Vendas de cloroquina caem 56% com restrições da Anvisa

Cynthia Decloedt

24 de julho de 2020 | 05h00

Presidente Jair Bolsonaro fala com seu apoiadores. O presidente permanece em isolamento após ser diagnosticado com
COVID 19 FOTO GABRIELA BILO/ ESTADAO

A cloroquina, medicamento alvo de intensa polêmica sobre seu uso para o tratamento do covid-19, vem registrando queda em suas vendas desde meados de maio, apesar de ter ganho na figura do presidente Jair Bolsonaro seu garoto-propaganda. O principal motivo foram as restrições à venda nas farmácias impostas pela Anvisa, assim como as dificuldades de abastecimento com o isolamento. O resultado, segundo levantamento InterPlayers, hub de negócios da saúde e bem-estar, foi queda nas vendas da cloroquina de 56% na semana de 18 de julho, em relação à semana de 22 de fevereiro.

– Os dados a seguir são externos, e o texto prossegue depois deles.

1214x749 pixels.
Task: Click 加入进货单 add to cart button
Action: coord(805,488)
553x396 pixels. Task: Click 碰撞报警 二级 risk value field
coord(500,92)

Amplo. Além de ser usado para o tratamento da malária, a cloroquina está associada a tratamentos de doenças reumáticas e autoimunes. Para se ter uma ideia, do crescimento de 114% na intenção de compras de medicamentos pela classe terapêutica musculo-esqueleto entre 1 de dezembro de 2019 a 18 de julho, apenas 20% não estavam associados à cloroquina.